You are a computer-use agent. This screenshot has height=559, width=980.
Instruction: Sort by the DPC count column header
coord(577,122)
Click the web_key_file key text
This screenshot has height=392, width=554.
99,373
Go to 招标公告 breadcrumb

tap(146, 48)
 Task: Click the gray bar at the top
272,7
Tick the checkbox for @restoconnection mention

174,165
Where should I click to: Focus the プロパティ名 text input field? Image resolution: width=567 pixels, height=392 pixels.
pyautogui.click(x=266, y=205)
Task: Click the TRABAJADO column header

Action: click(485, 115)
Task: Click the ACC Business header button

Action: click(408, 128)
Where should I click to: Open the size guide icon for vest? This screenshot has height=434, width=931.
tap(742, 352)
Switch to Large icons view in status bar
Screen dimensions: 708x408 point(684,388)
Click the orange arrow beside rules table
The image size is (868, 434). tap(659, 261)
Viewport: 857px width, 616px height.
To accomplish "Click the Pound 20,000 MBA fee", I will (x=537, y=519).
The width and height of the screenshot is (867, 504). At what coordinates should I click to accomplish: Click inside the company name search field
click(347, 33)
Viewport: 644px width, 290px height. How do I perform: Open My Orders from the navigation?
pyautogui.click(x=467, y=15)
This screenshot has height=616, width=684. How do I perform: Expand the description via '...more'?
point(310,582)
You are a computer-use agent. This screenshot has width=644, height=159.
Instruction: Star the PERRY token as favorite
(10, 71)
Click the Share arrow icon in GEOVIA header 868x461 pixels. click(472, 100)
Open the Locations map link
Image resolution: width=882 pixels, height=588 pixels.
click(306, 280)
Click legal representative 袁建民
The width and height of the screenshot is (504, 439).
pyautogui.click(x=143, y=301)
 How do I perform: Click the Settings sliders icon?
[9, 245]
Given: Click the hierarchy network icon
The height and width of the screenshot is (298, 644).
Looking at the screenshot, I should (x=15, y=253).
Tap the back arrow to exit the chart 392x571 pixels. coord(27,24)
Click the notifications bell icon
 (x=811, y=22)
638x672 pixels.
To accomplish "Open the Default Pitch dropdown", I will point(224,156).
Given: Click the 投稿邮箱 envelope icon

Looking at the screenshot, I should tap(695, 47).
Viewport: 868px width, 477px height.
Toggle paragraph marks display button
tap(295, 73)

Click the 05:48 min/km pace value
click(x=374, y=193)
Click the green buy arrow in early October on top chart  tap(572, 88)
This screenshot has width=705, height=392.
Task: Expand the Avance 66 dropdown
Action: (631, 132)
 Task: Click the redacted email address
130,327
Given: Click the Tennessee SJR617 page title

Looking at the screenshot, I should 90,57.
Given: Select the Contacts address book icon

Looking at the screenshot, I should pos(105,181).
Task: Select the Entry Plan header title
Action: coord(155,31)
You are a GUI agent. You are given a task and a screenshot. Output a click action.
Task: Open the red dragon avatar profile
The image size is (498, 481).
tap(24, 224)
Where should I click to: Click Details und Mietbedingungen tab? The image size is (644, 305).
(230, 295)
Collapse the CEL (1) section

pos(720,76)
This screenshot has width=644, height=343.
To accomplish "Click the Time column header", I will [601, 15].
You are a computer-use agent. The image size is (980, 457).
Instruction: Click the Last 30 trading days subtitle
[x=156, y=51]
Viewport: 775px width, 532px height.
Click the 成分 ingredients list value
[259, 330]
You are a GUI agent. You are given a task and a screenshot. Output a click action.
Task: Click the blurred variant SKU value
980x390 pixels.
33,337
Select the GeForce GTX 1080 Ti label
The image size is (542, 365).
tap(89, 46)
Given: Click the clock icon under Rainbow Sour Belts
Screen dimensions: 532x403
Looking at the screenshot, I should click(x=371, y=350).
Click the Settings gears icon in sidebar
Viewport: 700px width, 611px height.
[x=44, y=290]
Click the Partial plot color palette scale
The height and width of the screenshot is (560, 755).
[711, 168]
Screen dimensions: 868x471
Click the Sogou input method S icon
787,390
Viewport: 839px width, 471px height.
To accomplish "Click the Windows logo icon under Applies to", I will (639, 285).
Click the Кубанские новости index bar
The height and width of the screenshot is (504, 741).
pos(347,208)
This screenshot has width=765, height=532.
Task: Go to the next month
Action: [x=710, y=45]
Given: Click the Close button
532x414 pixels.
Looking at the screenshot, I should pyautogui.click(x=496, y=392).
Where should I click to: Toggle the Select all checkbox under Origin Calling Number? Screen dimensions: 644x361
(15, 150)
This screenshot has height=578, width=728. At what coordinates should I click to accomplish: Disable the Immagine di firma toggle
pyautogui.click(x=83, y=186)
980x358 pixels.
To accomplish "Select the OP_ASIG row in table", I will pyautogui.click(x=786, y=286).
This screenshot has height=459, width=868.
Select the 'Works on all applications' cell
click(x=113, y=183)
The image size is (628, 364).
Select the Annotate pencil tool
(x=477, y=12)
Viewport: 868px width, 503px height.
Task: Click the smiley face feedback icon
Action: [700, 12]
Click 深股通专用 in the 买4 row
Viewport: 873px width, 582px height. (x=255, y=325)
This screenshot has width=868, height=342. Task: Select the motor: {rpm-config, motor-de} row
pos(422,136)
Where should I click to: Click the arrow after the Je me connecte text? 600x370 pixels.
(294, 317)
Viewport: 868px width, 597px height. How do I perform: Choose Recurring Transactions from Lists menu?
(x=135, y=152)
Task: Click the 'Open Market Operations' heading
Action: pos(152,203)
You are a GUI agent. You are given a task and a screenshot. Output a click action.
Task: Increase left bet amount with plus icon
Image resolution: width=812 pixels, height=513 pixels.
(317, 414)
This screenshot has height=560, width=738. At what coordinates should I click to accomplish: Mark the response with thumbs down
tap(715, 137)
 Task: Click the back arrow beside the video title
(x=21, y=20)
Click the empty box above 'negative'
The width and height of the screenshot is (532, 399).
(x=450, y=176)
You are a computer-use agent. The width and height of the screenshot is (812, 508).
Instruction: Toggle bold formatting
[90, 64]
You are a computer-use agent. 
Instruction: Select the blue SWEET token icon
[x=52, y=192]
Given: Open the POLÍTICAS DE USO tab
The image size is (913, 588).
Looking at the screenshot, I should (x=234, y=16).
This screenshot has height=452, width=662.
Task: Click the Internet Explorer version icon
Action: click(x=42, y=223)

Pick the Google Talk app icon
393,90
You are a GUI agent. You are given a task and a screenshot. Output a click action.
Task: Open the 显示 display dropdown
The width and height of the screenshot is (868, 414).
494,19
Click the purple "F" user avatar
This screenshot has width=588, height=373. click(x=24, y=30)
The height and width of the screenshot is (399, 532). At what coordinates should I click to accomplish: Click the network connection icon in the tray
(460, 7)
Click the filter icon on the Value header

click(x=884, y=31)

::::::::

Problem to work on:
This exercise needs each record retyped exactly as shown.

Solution to this problem:
You are a computer-use agent. This screenshot has height=559, width=980.
Instruction: Sort by the DPC count column header
coord(577,122)
Click the web_key_file key text
This screenshot has height=392, width=554.
99,373
Go to 招标公告 breadcrumb

tap(146, 48)
 Task: Click the gray bar at the top
272,7
Tick the checkbox for @restoconnection mention

174,165
Where should I click to: Focus the プロパティ名 text input field? Image resolution: width=567 pixels, height=392 pixels.
pyautogui.click(x=266, y=205)
Task: Click the TRABAJADO column header

Action: click(485, 115)
Task: Click the ACC Business header button

Action: click(408, 128)
Where should I click to: Open the size guide icon for vest? This screenshot has height=434, width=931.
tap(742, 352)
Switch to Large icons view in status bar
Screen dimensions: 708x408 point(684,388)
Click the orange arrow beside rules table
The image size is (868, 434). tap(659, 261)
Viewport: 857px width, 616px height.
To accomplish "Click the Pound 20,000 MBA fee", I will (x=537, y=519).
The width and height of the screenshot is (867, 504). At what coordinates should I click to accomplish: Click inside the company name search field
click(347, 33)
Viewport: 644px width, 290px height. How do I perform: Open My Orders from the navigation?
pyautogui.click(x=467, y=15)
This screenshot has height=616, width=684. How do I perform: Expand the description via '...more'?
point(310,582)
You are a computer-use agent. This screenshot has width=644, height=159.
Instruction: Star the PERRY token as favorite
(10, 71)
Click the Share arrow icon in GEOVIA header 868x461 pixels. click(472, 100)
Open the Locations map link
Image resolution: width=882 pixels, height=588 pixels.
click(306, 280)
Click legal representative 袁建民
The width and height of the screenshot is (504, 439).
pyautogui.click(x=143, y=301)
 How do I perform: Click the Settings sliders icon?
[9, 245]
Given: Click the hierarchy network icon
The height and width of the screenshot is (298, 644).
Looking at the screenshot, I should (x=15, y=253).
Tap the back arrow to exit the chart 392x571 pixels. coord(27,24)
Click the notifications bell icon
 (x=811, y=22)
638x672 pixels.
To accomplish "Open the Default Pitch dropdown", I will point(224,156).
Given: Click the 投稿邮箱 envelope icon

Looking at the screenshot, I should tap(695, 47).
Viewport: 868px width, 477px height.
Toggle paragraph marks display button
tap(295, 73)

Click the 05:48 min/km pace value
click(x=374, y=193)
Click the green buy arrow in early October on top chart  tap(572, 88)
This screenshot has width=705, height=392.
Task: Expand the Avance 66 dropdown
Action: (631, 132)
 Task: Click the redacted email address
130,327
Given: Click the Tennessee SJR617 page title

Looking at the screenshot, I should 90,57.
Given: Select the Contacts address book icon

Looking at the screenshot, I should pos(105,181).
Task: Select the Entry Plan header title
Action: coord(155,31)
You are a GUI agent. You are given a task and a screenshot. Output a click action.
Task: Open the red dragon avatar profile
The image size is (498, 481).
tap(24, 224)
Where should I click to: Click Details und Mietbedingungen tab? The image size is (644, 305).
(230, 295)
Collapse the CEL (1) section

pos(720,76)
This screenshot has width=644, height=343.
To accomplish "Click the Time column header", I will [601, 15].
You are a computer-use agent. The image size is (980, 457).
Instruction: Click the Last 30 trading days subtitle
[x=156, y=51]
Viewport: 775px width, 532px height.
Click the 成分 ingredients list value
[259, 330]
You are a GUI agent. You are given a task and a screenshot. Output a click action.
Task: Click the blurred variant SKU value
980x390 pixels.
33,337
Select the GeForce GTX 1080 Ti label
The image size is (542, 365).
tap(89, 46)
Given: Click the clock icon under Rainbow Sour Belts
Screen dimensions: 532x403
Looking at the screenshot, I should click(x=371, y=350).
Click the Settings gears icon in sidebar
Viewport: 700px width, 611px height.
[x=44, y=290]
Click the Partial plot color palette scale
The height and width of the screenshot is (560, 755).
[711, 168]
Screen dimensions: 868x471
Click the Sogou input method S icon
787,390
Viewport: 839px width, 471px height.
To accomplish "Click the Windows logo icon under Applies to", I will (639, 285).
Click the Кубанские новости index bar
The height and width of the screenshot is (504, 741).
pos(347,208)
This screenshot has width=765, height=532.
Task: Go to the next month
Action: [x=710, y=45]
Given: Click the Close button
532x414 pixels.
Looking at the screenshot, I should pyautogui.click(x=496, y=392).
Where should I click to: Toggle the Select all checkbox under Origin Calling Number? Screen dimensions: 644x361
(15, 150)
This screenshot has height=578, width=728. At what coordinates should I click to accomplish: Disable the Immagine di firma toggle
pyautogui.click(x=83, y=186)
980x358 pixels.
To accomplish "Select the OP_ASIG row in table", I will pyautogui.click(x=786, y=286).
This screenshot has height=459, width=868.
Select the 'Works on all applications' cell
click(x=113, y=183)
The image size is (628, 364).
Select the Annotate pencil tool
(x=477, y=12)
Viewport: 868px width, 503px height.
Task: Click the smiley face feedback icon
Action: [700, 12]
Click 深股通专用 in the 买4 row
Viewport: 873px width, 582px height. (x=255, y=325)
This screenshot has width=868, height=342. Task: Select the motor: {rpm-config, motor-de} row
pos(422,136)
Where should I click to: Click the arrow after the Je me connecte text? 600x370 pixels.
(294, 317)
Viewport: 868px width, 597px height. How do I perform: Choose Recurring Transactions from Lists menu?
(x=135, y=152)
Task: Click the 'Open Market Operations' heading
Action: pos(152,203)
You are a GUI agent. You are given a task and a screenshot. Output a click action.
Task: Increase left bet amount with plus icon
Image resolution: width=812 pixels, height=513 pixels.
(317, 414)
This screenshot has height=560, width=738. At what coordinates should I click to accomplish: Mark the response with thumbs down
tap(715, 137)
 Task: Click the back arrow beside the video title
(x=21, y=20)
Click the empty box above 'negative'
The width and height of the screenshot is (532, 399).
(x=450, y=176)
You are a computer-use agent. The width and height of the screenshot is (812, 508).
Instruction: Toggle bold formatting
[90, 64]
You are a computer-use agent. 
Instruction: Select the blue SWEET token icon
[x=52, y=192]
Given: Open the POLÍTICAS DE USO tab
The image size is (913, 588).
Looking at the screenshot, I should (x=234, y=16).
This screenshot has height=452, width=662.
Task: Click the Internet Explorer version icon
Action: click(x=42, y=223)

Pick the Google Talk app icon
393,90
You are a GUI agent. You are given a task and a screenshot. Output a click action.
Task: Open the 显示 display dropdown
The width and height of the screenshot is (868, 414).
494,19
Click the purple "F" user avatar
This screenshot has width=588, height=373. click(x=24, y=30)
The height and width of the screenshot is (399, 532). At what coordinates should I click to accomplish: Click the network connection icon in the tray
(460, 7)
Click the filter icon on the Value header

click(x=884, y=31)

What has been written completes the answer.